HMRC has been conducting more dawn raids in the last five years, increasing from 449 in 2011-2012 to 669 in 2016-2017. The increase has been part of HMRC’s efforts to suppress on white collar tax evasion.
Once they have obtained a warrant, HMRC usually carry out the search of a property where they suspect tax evasion have occurred. They can seize physical and electronic documents to use for prosecution. They have conducted 1,449 raids in 2015-2016 to 1,563 in 2016-20117 which is a rise of 8%.
This just shows that HMRC are not afraid to come down on large corporate companies that they suspect of tax evasion even though the reputational impact of dawn raids can be devastating to some companies.
Raiding is a vital way for HMRC to get hold of the crucial evidence it needs and they will continue to use everything that they have in order to target tax evaders including production orders.
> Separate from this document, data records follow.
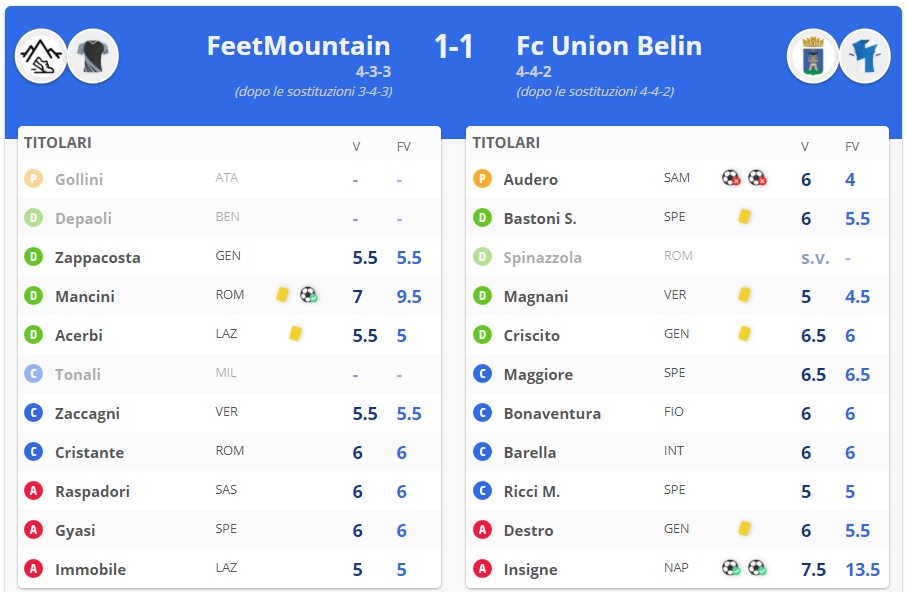
Task: Click the defender role badge beside Zappacosta
Action: click(x=34, y=257)
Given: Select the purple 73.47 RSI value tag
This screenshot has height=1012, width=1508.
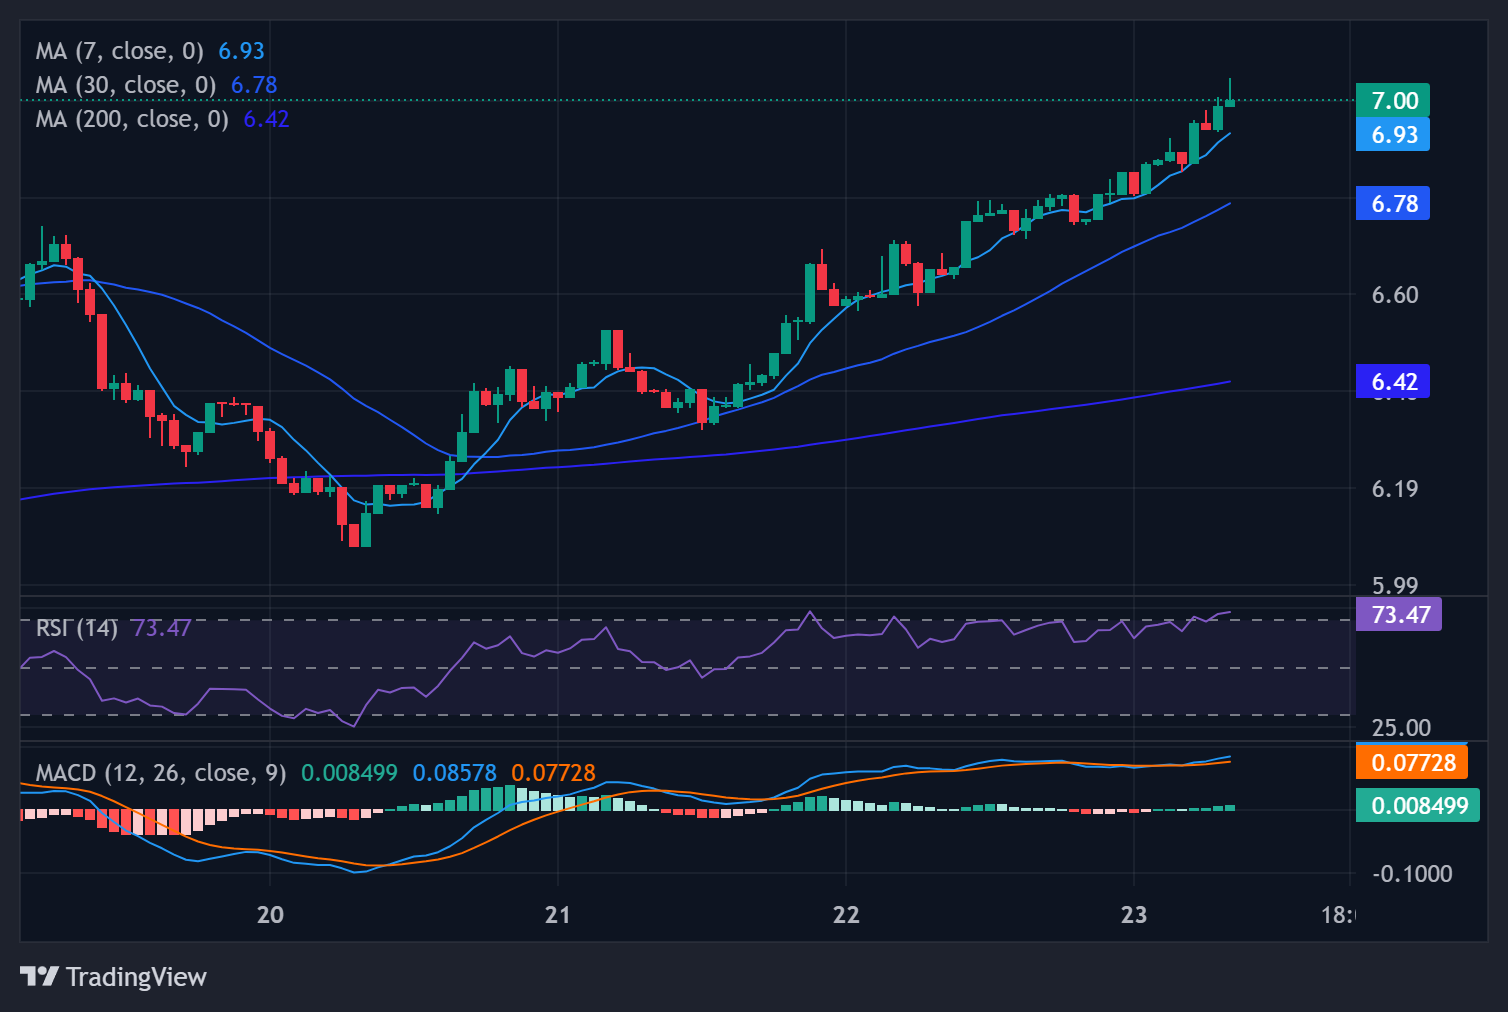Looking at the screenshot, I should (x=1399, y=614).
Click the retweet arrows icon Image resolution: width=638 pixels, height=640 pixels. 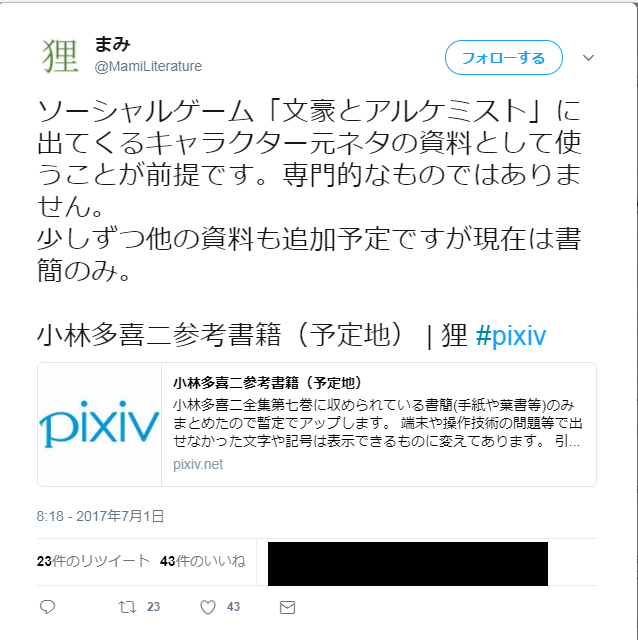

This is why their format of targeting tax evader might change.
There has been a decrease in raids relating to white collar tax evasion. However, this is not due to HMRC moving on a slow pace but rather, HMRC are shifting towards using production orders rather than undertaking raids which can be costly and disruptive.
Production orders obtained from a judge allow HMRC to get hold of documents from the evasion suspect and as well as third parties including advisers and banks.
Legislation is coming into force in 30 September under the Criminal Finances Act 2017 which makes failure to prevent tax evasion a criminal offence and will bring with it a bevy of new powers for HMRC to tackle tax evasion.
This means that HMRC will be investigating how businesses or their employees might be assisting or encouraging tax non-compliance by their business partners, customers, contractors, and suppliers. Hence, there may be an increase in raids after it becomes operation this September.
The banks and other professional services companies have a high risk of their staff or agents being involved in tax evasion due to the large amount of capital handled by them. However, the new offence applies to all sectors and all companies should be aware of how they may be affected.
Other than the new legislation, HMRC are also using the Serious Organised Crime and Police Act (SOCPA) to mandate senior individuals to attend compulsory interviews. Incompliance to this could result in a maximum two year prison sentence.
In order to mitigate the risk of such raids, companies should take a look at their raids and critical incident procedures and seek professional advise in order to know what to do in case HMRC officers appear without warning.